The brief to Big Sam was simple: ensure the club survive in the Premier League. Given he was only on a two-year deal, it was clear that avoiding relegation was the only goal.
Incidentally, the appointment made Allardyce a history maker: he was now the first man to have managed both Newcastle United and Sunderland. The crossing of the Tyne-Wear derby divide had, amazingly, never been done till that point.
Given his stints at Newcastle and later West Ham United were forgettable, expecations from Allardyce were low to begin with. But that would change over time.
The upturn in fortunes wasn’t immediate; in fact, under Allardyce, the club yo-yo’ed in terms of form and results. His stint began with a 1-0 loss to West Bromwich Albion, and the next game was a derby against Newcastle.
Sunderland were keen to win that one and it showed, as they hammered their rivals 3-0 at home. However, far from being a turning point, it proved to be a false dawn.
Losses to Everton and Southampton followed, before they picked up wins against Crystal Palace and Stoke City. Yet a consistent run of form did not come, as they lost their next five games on the trot.
However, the losses were expected: four of the five came against Arsenal, Chelsea, Manchester City and Liverpool. It wasn’t ideal but, given the club’s circumstances, it was expected.
This was followed by back-to-back wins over Aston Villa and Swansea City but again, a run of decent results was not coming. Their next four games saw two losses (to Tottenham Hotspur and Manchester City) and two draws (Liverpool and Bournemouth).
The turning point of their season, however, came at home against Manchester United. They shocked the Red Devils 2-1, and it was the beginning of a golden run of form in their final stretch of games.
After the United win, they would lose only two of their remaining 12 games. Seven draws and three wins, including a 3-2 defeat of Chelsea, saw them end the season at 17th – just one position above the drop zone.
To make things even sweeter, the team that finished 18th and got relegated were none other than Newcastle United.
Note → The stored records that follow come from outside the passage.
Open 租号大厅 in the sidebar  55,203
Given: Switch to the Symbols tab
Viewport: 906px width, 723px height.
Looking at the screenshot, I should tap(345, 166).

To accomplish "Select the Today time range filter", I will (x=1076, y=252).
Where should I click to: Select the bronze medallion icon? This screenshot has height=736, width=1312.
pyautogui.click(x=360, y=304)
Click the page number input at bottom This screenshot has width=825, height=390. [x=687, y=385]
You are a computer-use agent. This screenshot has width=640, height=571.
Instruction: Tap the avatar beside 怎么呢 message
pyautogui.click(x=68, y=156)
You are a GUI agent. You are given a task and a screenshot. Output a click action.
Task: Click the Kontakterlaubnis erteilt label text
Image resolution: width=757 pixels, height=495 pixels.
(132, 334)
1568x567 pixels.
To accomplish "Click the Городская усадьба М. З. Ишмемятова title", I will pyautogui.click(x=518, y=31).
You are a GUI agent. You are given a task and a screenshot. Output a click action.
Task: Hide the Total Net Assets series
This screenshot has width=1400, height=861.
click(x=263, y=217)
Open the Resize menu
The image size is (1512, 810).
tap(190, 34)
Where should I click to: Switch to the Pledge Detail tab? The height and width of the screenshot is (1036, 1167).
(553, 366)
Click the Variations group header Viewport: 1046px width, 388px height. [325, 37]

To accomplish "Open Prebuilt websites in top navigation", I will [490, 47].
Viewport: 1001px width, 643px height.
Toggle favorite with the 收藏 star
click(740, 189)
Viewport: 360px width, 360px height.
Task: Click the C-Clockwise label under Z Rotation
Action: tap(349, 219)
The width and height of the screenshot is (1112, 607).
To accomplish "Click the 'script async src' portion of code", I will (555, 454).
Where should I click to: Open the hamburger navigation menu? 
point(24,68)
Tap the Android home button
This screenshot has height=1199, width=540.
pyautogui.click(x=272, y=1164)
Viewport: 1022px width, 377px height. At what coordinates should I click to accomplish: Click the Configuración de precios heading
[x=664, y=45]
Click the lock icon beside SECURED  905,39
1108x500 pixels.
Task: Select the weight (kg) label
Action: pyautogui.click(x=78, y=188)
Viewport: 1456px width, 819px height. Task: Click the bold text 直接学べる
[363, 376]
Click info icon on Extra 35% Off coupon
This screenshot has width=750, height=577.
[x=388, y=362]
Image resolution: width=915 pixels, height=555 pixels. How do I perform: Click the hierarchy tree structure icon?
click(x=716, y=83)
And Allardyce was clearly the man of the moment.
His approach to the season earned him plaudits aplenty for his organised, disciplined approach to the game.
Sadly for both club and manager, this season was about as good as it got. Allardyce left the job to take up the position of England manager. He lasted one game and was fired after being involved in a betting scandal.
Sunderland would get relegated to the Championship the following season, and shocked everyone by being relegated for a second time in their first season in the second division.
The club are currently still in League One, although ownership changes do paint the hopes of a brighter future.
Allardyce, meanwhile, is all but retired from management. He took on similar survival-first jobs at Crystal Palace and Everton, being successful at both clubs.
But he suffered the first relegation of his career with West Brom in the 2020-21 season, where even he could not save the side despite overseeing an upturn in form.